Effectiveness and safety profile of greater occipital nerve blockade in cluster headache: a systematic review. 2023

Alexander Gordon, and Thomas Roe, and María Dolores Villar-Martínez, and David Moreno-Ajona, and Peter J Goadsby, and Jan Hoffmann
Wolfson Centre for Age-Related Diseases, Institute of Psychiatry, Psychology & Neuroscience, King's College London, London, UK.

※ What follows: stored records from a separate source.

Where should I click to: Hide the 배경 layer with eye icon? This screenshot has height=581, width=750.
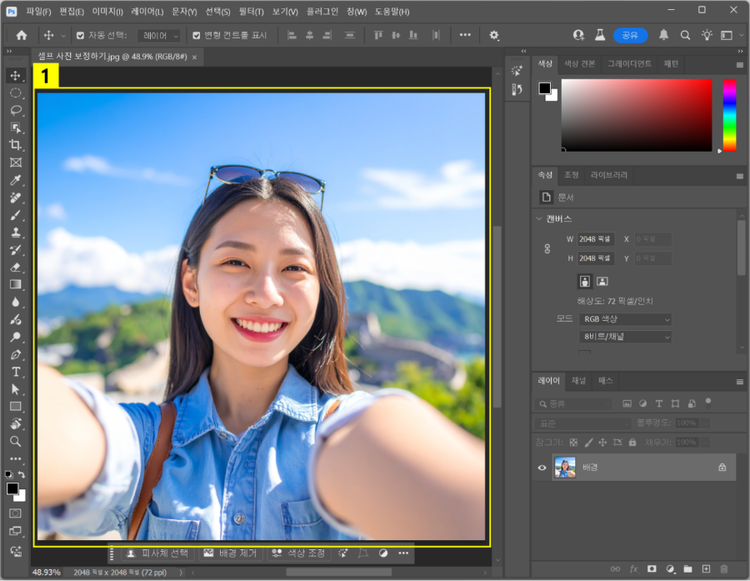tap(543, 467)
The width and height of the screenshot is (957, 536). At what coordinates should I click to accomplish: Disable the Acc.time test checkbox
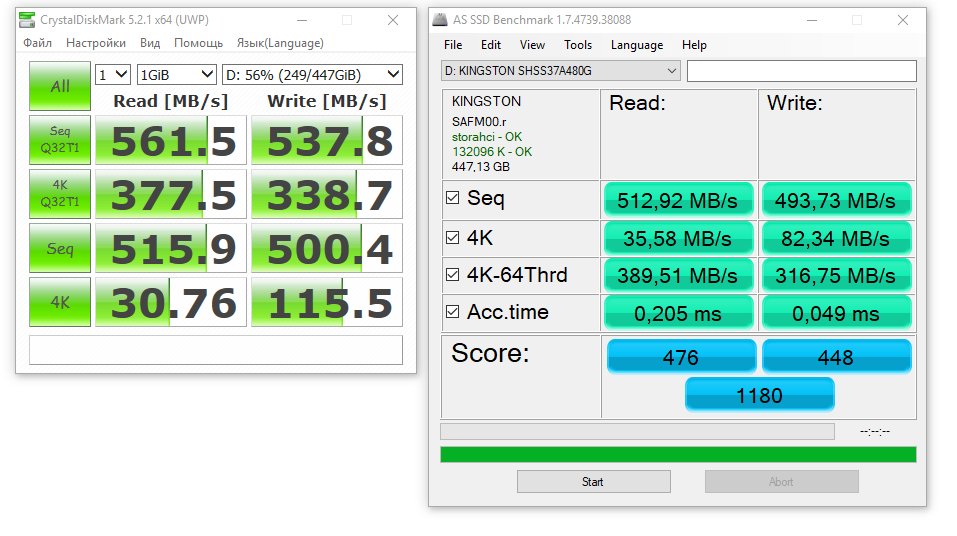(452, 312)
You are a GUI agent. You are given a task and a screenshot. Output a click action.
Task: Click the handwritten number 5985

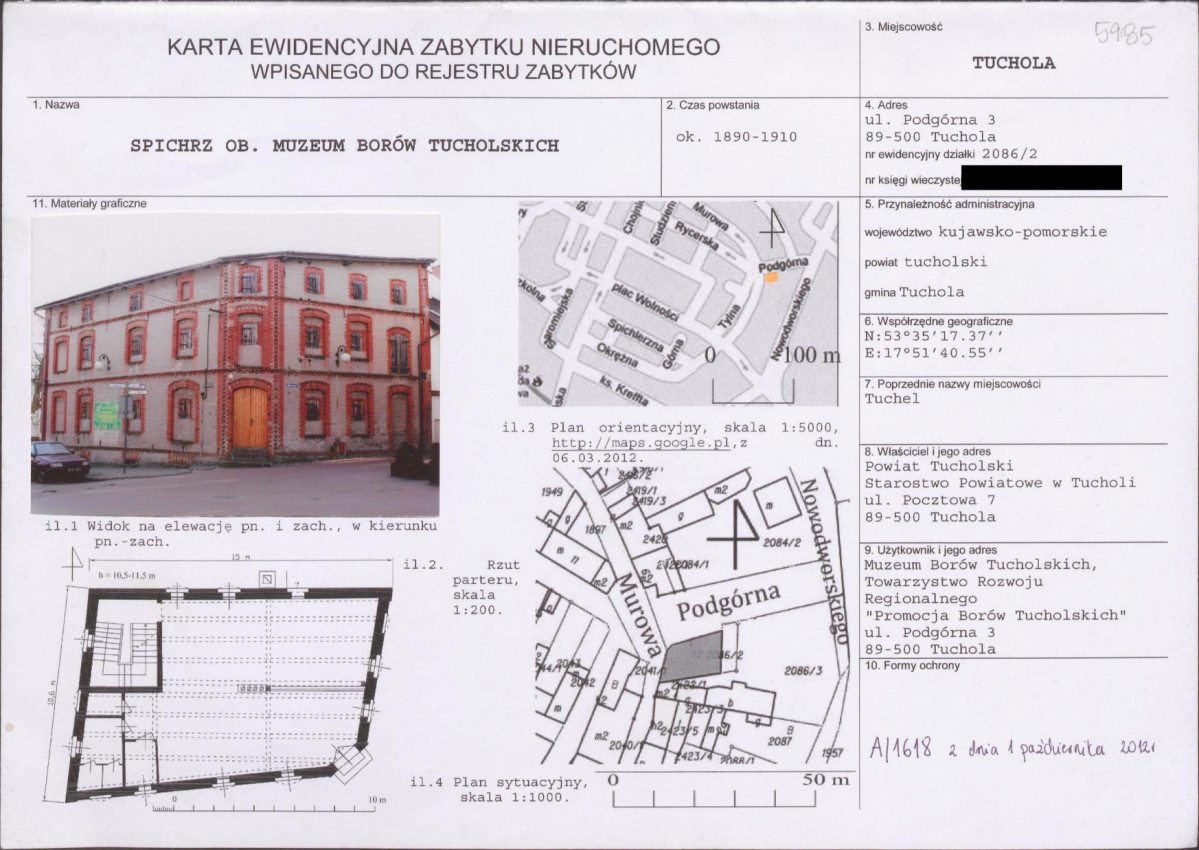1124,34
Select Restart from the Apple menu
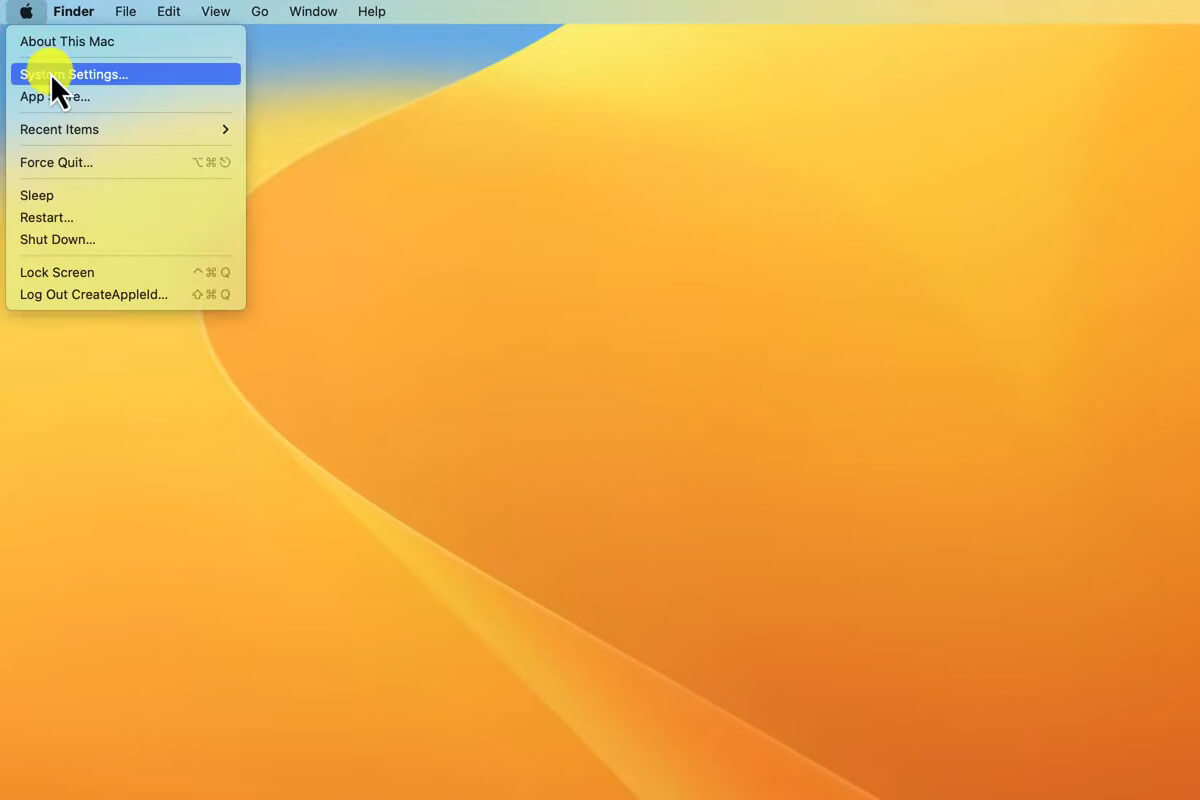 coord(47,218)
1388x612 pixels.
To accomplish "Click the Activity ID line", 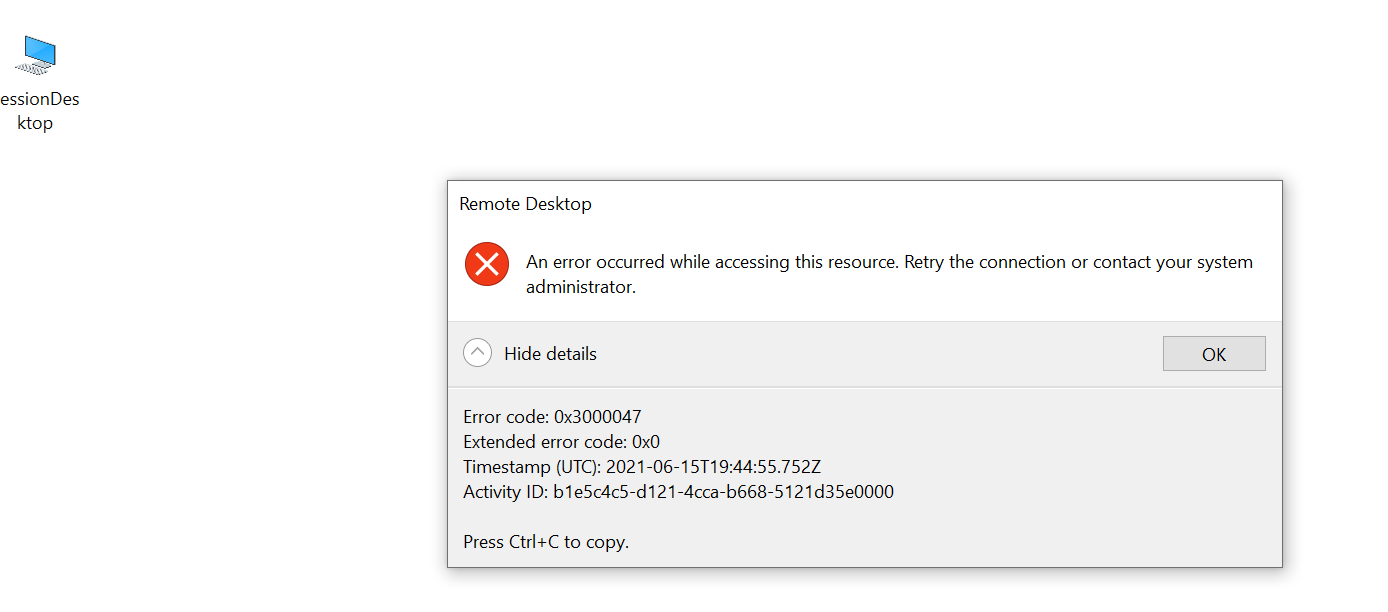I will pyautogui.click(x=678, y=491).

BACKGROUND Greater occipital nerve (GON) blockade is a short-term preventive therapy for cluster headache (CH). We conducted a systematic review to evaluate the effectiveness and safety of GON blockade in patients with CH. METHODS On 23 October 2020, we searched MEDLINE, Embase, Embase Classic, PsycINFO, CINAHL, CENTRAL and Web of Science databases from their inception date. Studies included participants with a CH diagnosis who received corticosteroid and local anaesthetic suboccipital region injections. Outcomes were change in the frequency/severity/duration of attacks; proportion of participants responding to treatment, time to attack freedom from an attack, change in attack bout length and/or the presence of adverse effects after GON blockade. Risk of bias was assessed with the Cochrane Risk of Bias V.2.0 (RoB2)/Risk of Bias in Non-randomized Studies - of Interventions (ROBINS- I) tools and a specific tool for case reports/series. RESULTS Two RCTs, eight prospective and eight retrospective studies, and four case reports were included in the narrative synthesis. Every effectiveness study found a significant response in one or more of frequency/severity/duration of individual attacks or proportion of patients responding to treatment (47.8%-100.0%). There were five instances of potentially irreversible adverse effects. A higher injectate volume and use of concurrent prophylaxis may be associated with an increased likelihood of response. Methylprednisolone may have the best safety profile of available corticosteroids. CONCLUSIONS GON blockade is safe and effective for CH prevention. Higher injectate volumes may improve likelihood of response, and the likelihood of serious adverse events may be reduced by using methylprednisolone. CRD42020208435.